In the introductory chapter of the Protocell Architecture edition of Architectural Design Professor Neil Spiller and Dr. Rachel Armstrong state ‘Buildings are still mostly dumb, inert blobs of material that act as ecological obstacles. The fundamental problem that we currently design buildings as barriers to the environment and not as proactively beneficial environmental technologies now needs to be addressed. To do this effectively we must start to develop architectural paradigms and technologies that cooperate with and embrace, rather than dominate, natural imperatives.’ [4] This statement reflects the view of a growing school of interdisciplinary researchers who believe, as do I, that the time is nigh to ambitiously pursue the development of a new genre of built environment technologies with life-like behaviors.
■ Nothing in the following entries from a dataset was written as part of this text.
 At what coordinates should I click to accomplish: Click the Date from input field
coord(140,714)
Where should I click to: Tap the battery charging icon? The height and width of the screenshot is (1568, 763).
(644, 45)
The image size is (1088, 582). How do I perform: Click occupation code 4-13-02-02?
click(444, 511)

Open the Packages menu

Recently described by The Urban Times as a ‘biomimetic imaginarium’, The Bionic City may sound as fantastical as the factory imagined by Roald Dahl in his 1964 book Charlie and the Chocolate Factory, for I have described it as a shape-shifting, colour-changing Biomimetic metropolis, that like the forests and meadows of the Northern Hemisphere changes in accordance with the seasons. However, fantastical though that may sound, technologies abound that could take the concept from science fiction to science fact.
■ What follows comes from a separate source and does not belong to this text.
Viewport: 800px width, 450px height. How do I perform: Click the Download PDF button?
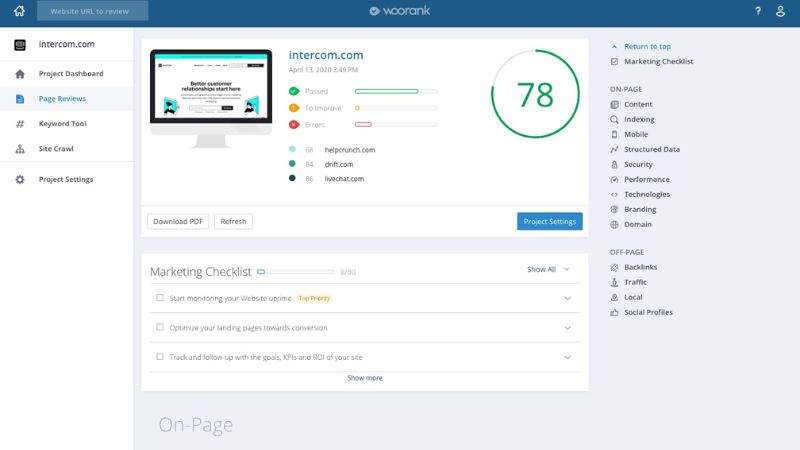click(x=178, y=221)
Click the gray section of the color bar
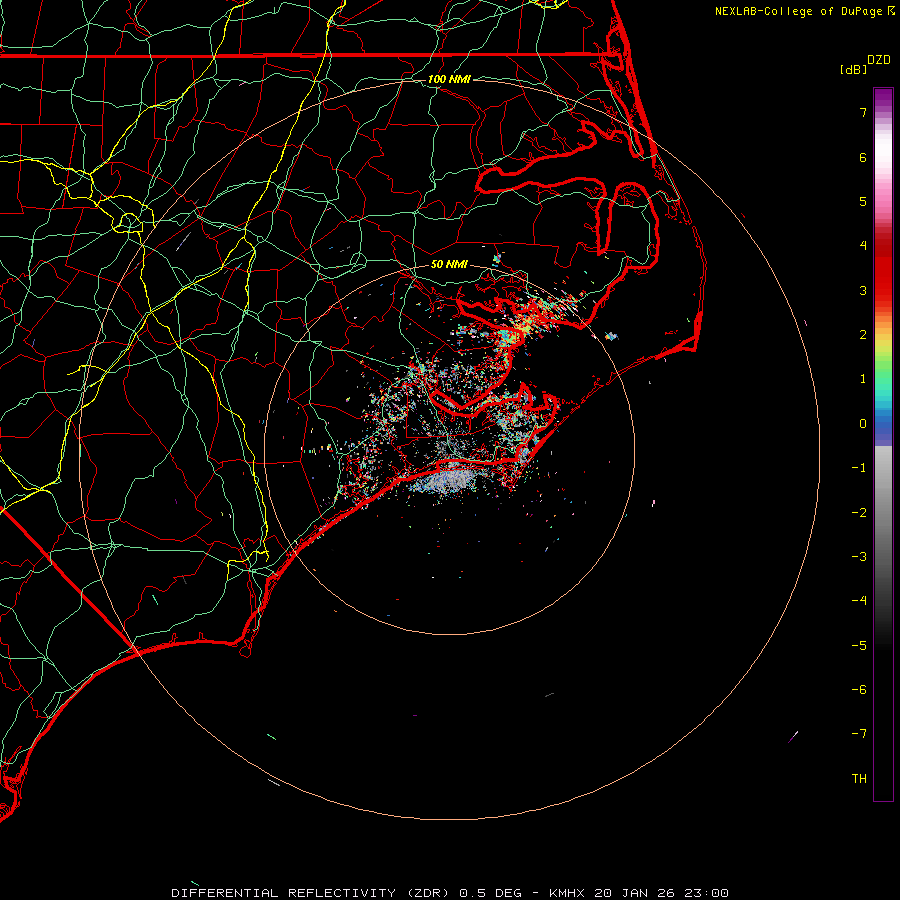 click(x=883, y=480)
An early pioneer of anticipatory architecture was British architect Cedric Price, whose iconic works championed impermanent architecture designed for continual change. On the other side of the pond, in 1965 American architect Glenn Small conceived the city as a ‘biomorphic biosphere’, which he described as a nearly living ecosystem conceived in the context of nature as the ultimate technology [5]. One of the most prolific practitioners and champions of the field of Adaptive Architecture is Chuck Hoberman, whom together with Craig Schwitter commented “Even with newer passive and energy-efficient systems, most buildings do not use natural resources effectively, whereas adaptive buildings can change their form, building surfaces, and interior spaces in response to intelligent controls that monitor dynamic feedback from the environment.”[6]
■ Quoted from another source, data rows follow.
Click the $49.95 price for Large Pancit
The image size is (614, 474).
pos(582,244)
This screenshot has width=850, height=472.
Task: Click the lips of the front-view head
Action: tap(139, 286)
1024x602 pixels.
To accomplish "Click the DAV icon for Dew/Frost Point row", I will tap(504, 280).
I’ve described The Bionic City as embodying life-like features from the molecular to the metropolis in scale. An example that illustrates the growing viability of dynamic adaptive building surfaces is the Hylozoic Ground Installation created by Philip Beesley and Dr. Rachel Armstrong exhibited at the Canadian Pavilion, Venice Biennale in 2010. Beesley and Armstrong described this work as ‘an environment organised as a textile matrix supporting responsive actions and ‘living’ technologies, conceived as the first stages of self-renewing functions that might take root within a future architecture’. [7] Hylozoic Ground is one of many research projects exploring the notion that it’s possible to create building interiors and envelopes endowed with properties historically associated with biological surfaces.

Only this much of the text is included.